When start-ups go public
Zach Nelson, the chief executive of NetSuite, chats about the changes the SaaS provider experienced after going public.
"Everyone in the organisation has had to step up and take on more responsibility since the IPO".
"Staff as shareholders creates some interesting challenges. For one, it is all too easy for some people to begin to confuse business goals with missions," said Nelson.
"There are three things that a business needs to stay on top of as it grows - the company vision, the finances and the people. In order to ground the company you need a broad vision for the business, clear leadership and direction, as well as a clear idea on what to do next. The IPO forced us to solidify the plans for the business".
Of course, going public is not all about the negative or restrictive aspects of investor scrutiny. While public status brings with it tighter and more precise operating requirements, making the step up to a IPO, especially when listing on a main exchange such as the New York Stock Exchange (NYSE) or London, can help focus the business and its staff on the bigger picture.

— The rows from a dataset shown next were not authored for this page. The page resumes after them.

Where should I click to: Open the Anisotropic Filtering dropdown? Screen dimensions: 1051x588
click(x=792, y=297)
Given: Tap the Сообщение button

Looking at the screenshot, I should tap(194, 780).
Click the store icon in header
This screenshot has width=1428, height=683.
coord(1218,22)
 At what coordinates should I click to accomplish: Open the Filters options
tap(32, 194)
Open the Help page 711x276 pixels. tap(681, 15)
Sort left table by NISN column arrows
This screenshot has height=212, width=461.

"The most positive effect of going public has been that it has focused everyone working at the company on achieving the core business objectives."

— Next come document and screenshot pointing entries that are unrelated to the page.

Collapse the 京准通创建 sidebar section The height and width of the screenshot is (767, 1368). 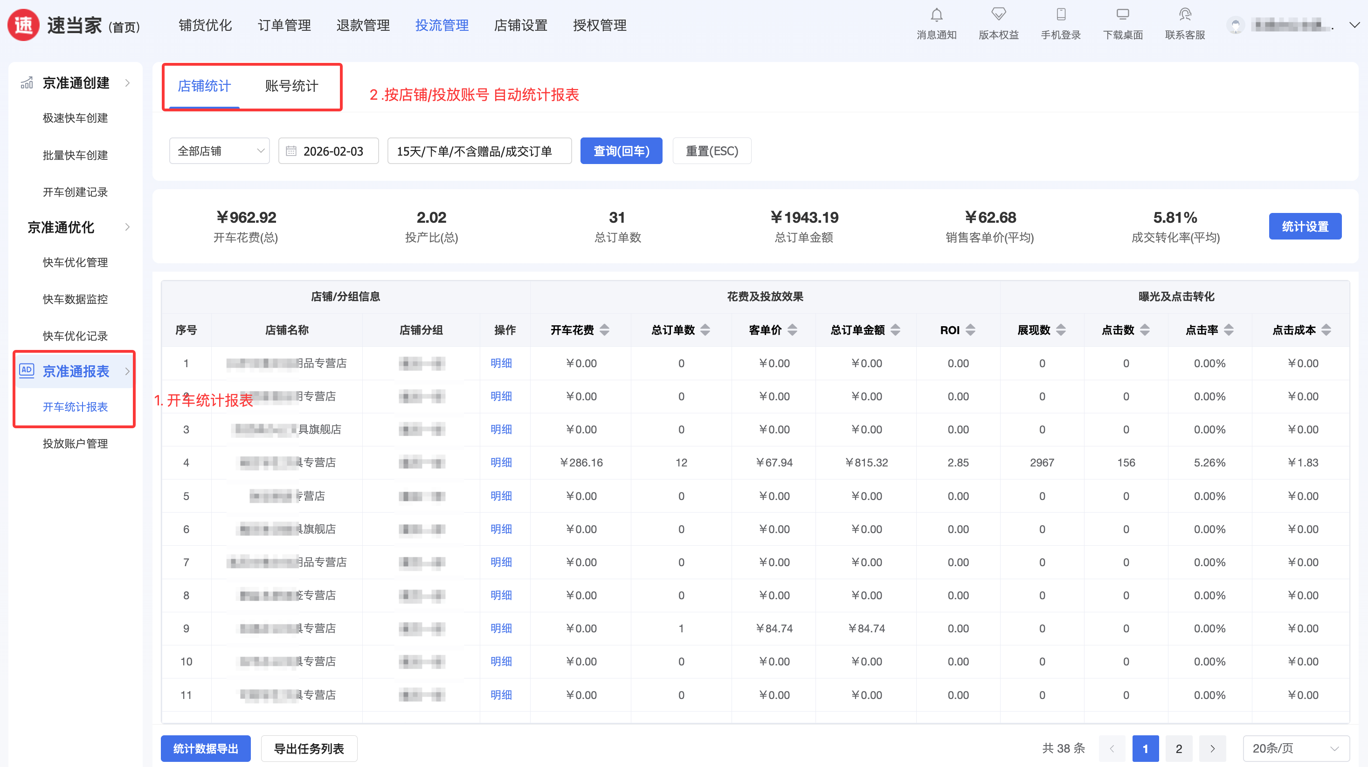(x=127, y=83)

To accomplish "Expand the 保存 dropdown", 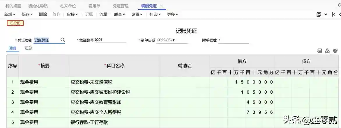I will [27, 14].
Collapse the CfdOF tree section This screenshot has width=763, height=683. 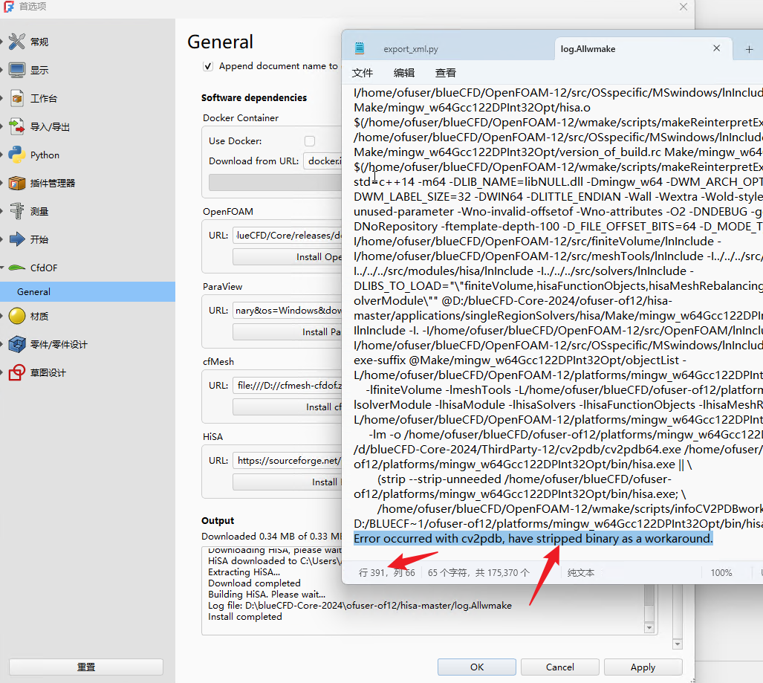[2, 268]
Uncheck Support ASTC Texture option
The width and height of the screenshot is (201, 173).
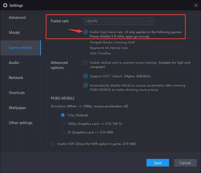tap(86, 76)
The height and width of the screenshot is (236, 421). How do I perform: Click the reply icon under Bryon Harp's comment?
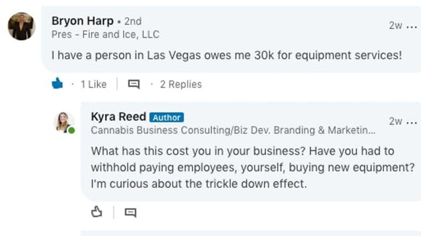134,85
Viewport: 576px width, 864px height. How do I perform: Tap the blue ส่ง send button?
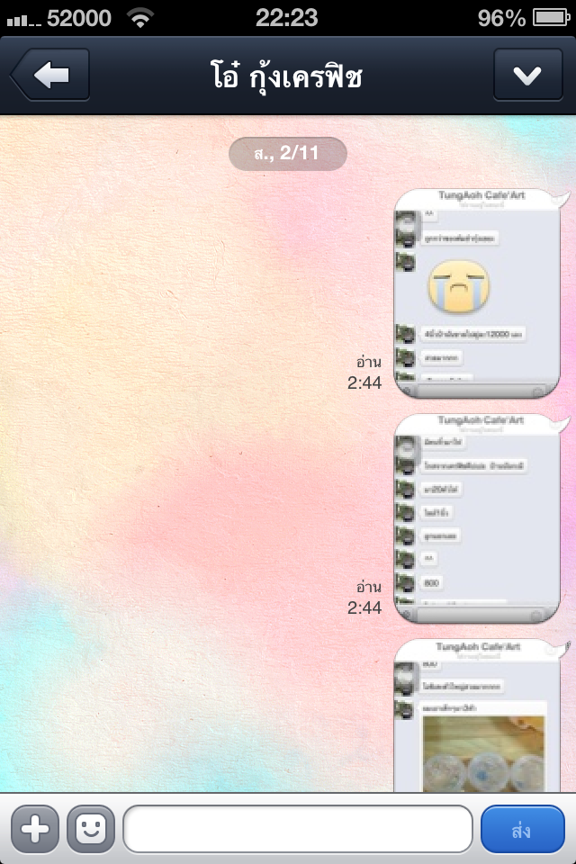tap(523, 829)
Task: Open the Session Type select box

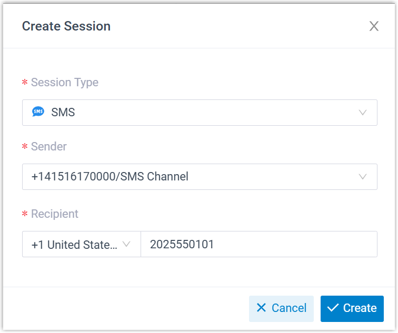Action: click(x=200, y=113)
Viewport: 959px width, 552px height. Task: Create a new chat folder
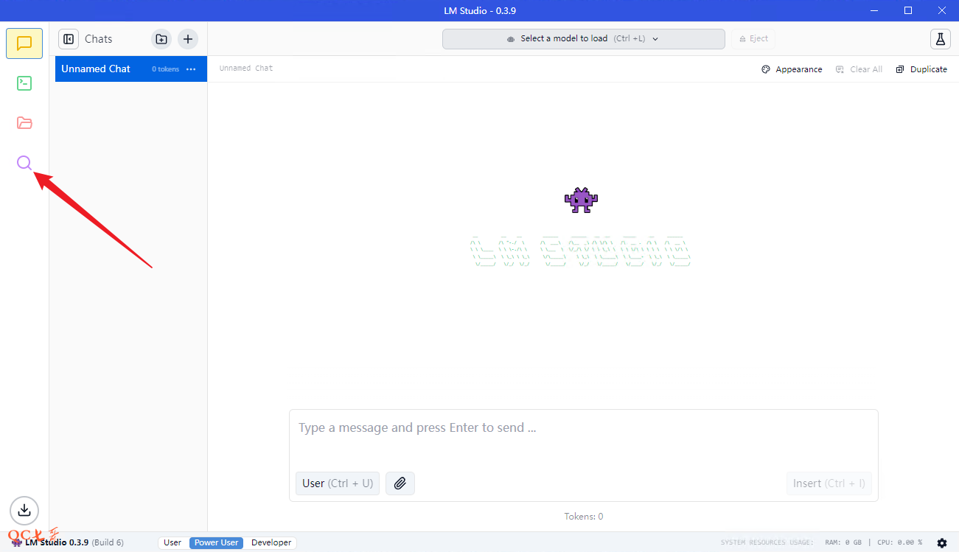pos(161,39)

With floatation comes a host of new investors, all with their own priorities, mostly based on making money from their investments. However, any company in this position faces the task of managing investor expectations about business objectives, while still executing the board's plan for the business.

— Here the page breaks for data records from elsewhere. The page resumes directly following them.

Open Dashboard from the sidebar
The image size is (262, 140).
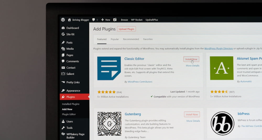[72, 28]

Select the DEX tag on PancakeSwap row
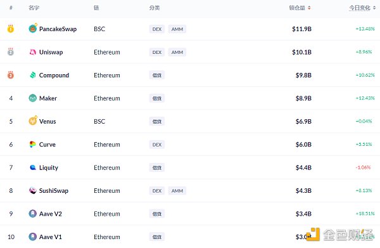(x=157, y=29)
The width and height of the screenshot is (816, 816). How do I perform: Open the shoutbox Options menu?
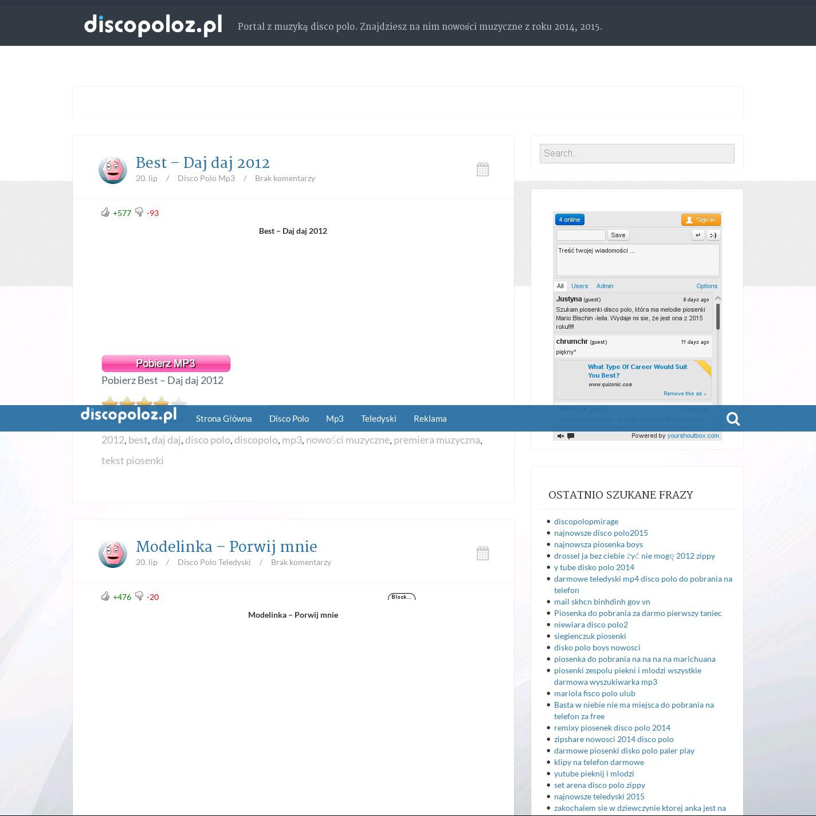[x=707, y=286]
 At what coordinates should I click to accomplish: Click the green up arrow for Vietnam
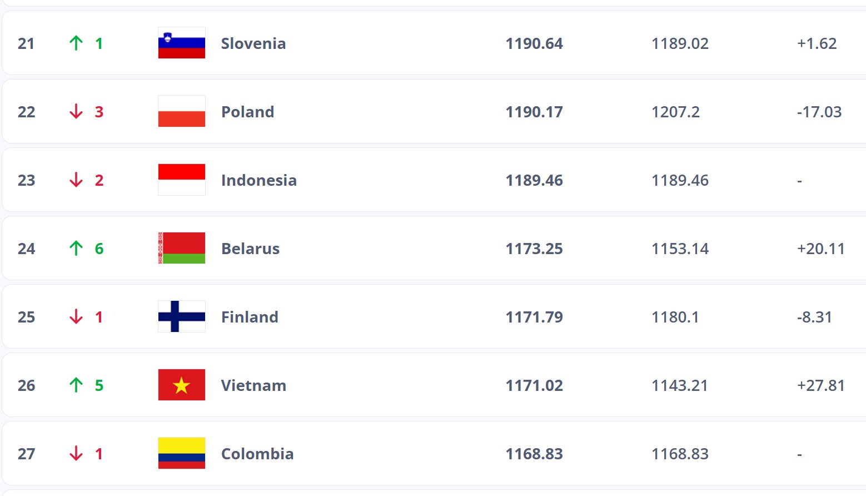(76, 385)
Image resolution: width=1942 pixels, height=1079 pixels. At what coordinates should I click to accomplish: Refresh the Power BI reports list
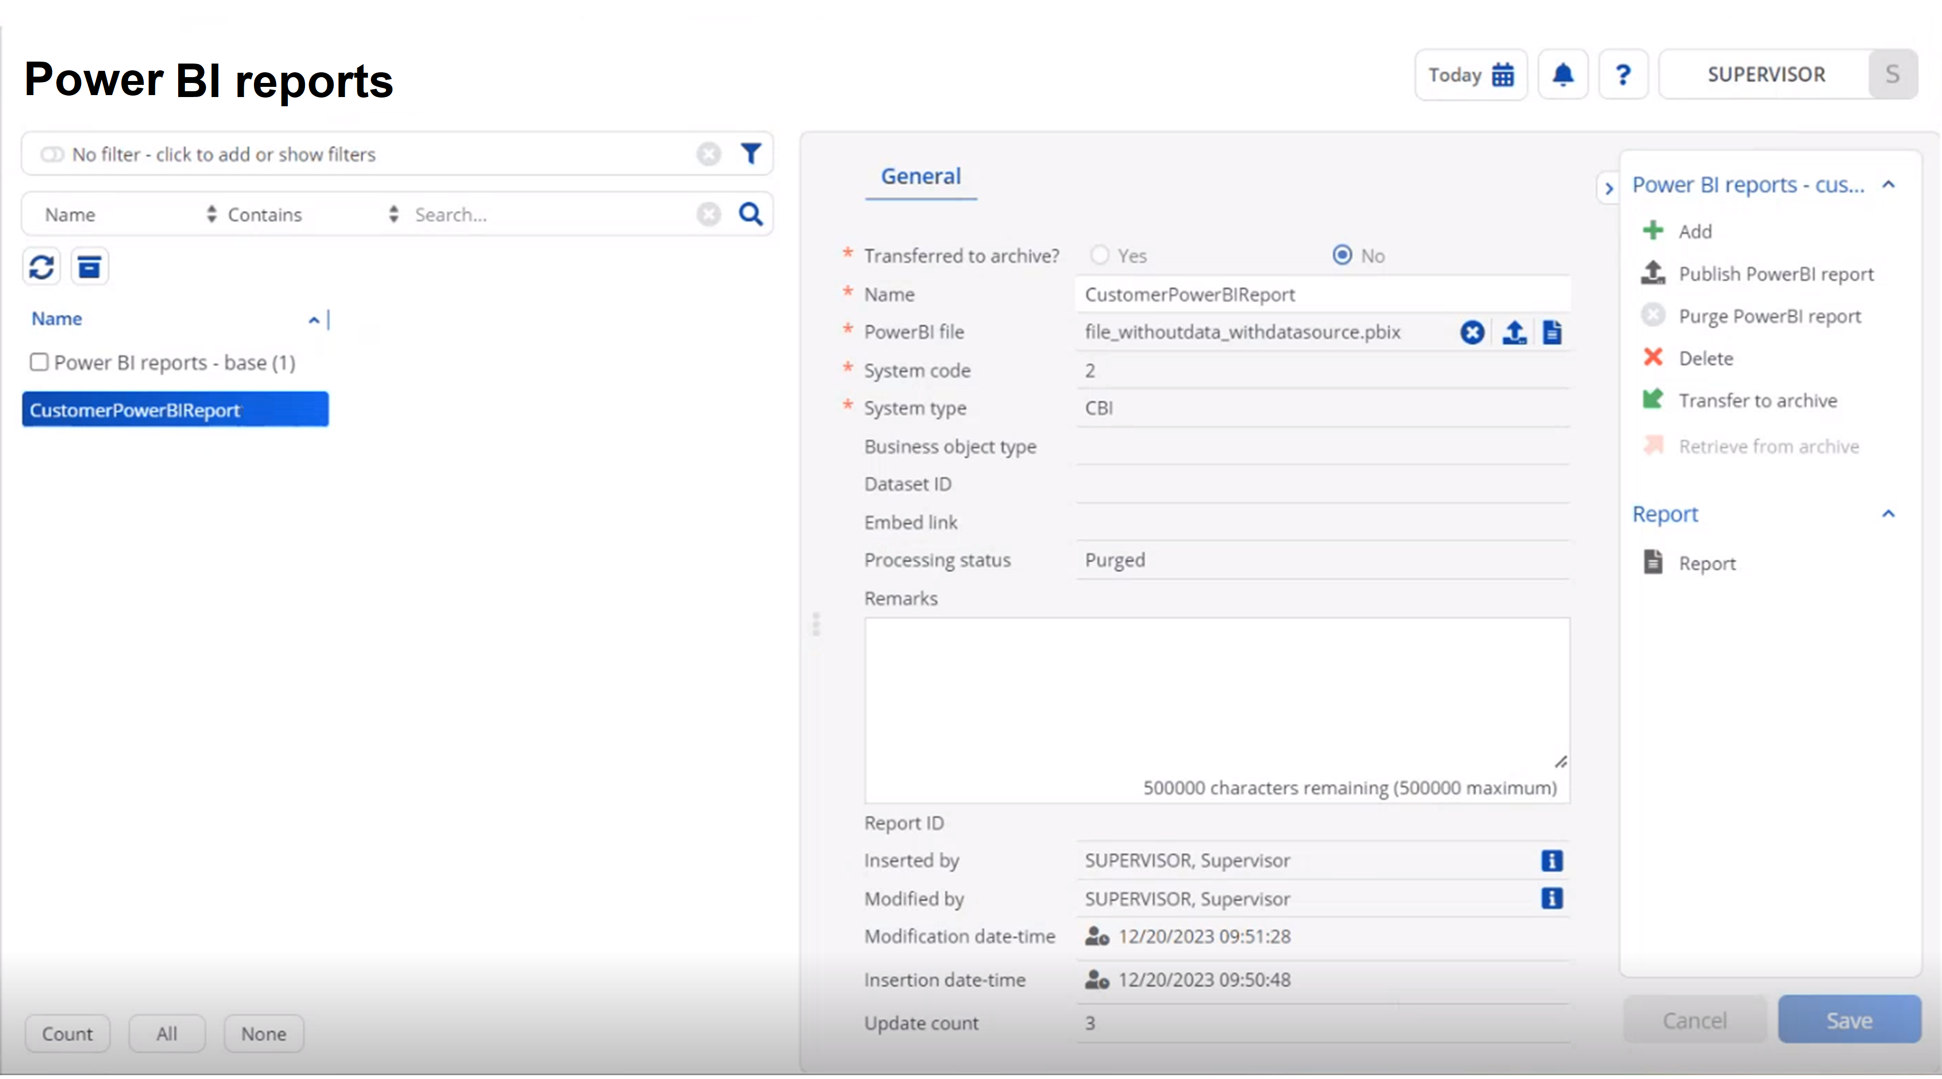tap(41, 266)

"All businesses have the objective to make money, in the short term and the long term. With more investors and interest in the business, there is a pressing need to manage expectations, particularly among those investors looking for profitability in the short term. These will be the people asking why a business can't make a profit, or why it can't move to profitability faster by hiring more sales staff," Nelson said, going on to explain that hiring an additional army of sales staff overnight may well deliver a short-term boost in sales and potentially profits, but would undermine the longer term prospects for the company, as well as damaging the company's growth and budget forecasts.
"The IPO has given the business some more freedom in terms of capital expenditure, but Wall Street will not let you blow your numbers. We can't just go out and spend $160 million (80 million) in one quarter".
The original plan was to raise around $99 million from selling 10.4 per cent of the company, giving the company a valuation of around $950 million (475 million). The higher opening price will give the company a windfall of around $80 million (40 million) over and above what the company had planned to raise.
"Our investment plan is funded by growth in the actual business," Nelson added.
Investing in the business
The money raised by the IPO will not sit in the bank, Nelson and the board have plans to invest to grow the business, albeit in a steady and sustainable fashion.
"We have kicked off the selection process on the East Coast of the US for an additional data centre."
"We also have got a lot of people to hire. We have opened new office locations in the US and are looking at Dublin to expand our presence in Europe."
Those staff will come from a variety of backgrounds, and while there is a need for experience to help the business develop, Nelson argues that internal development still has its place, even in a young business such as NetSuite.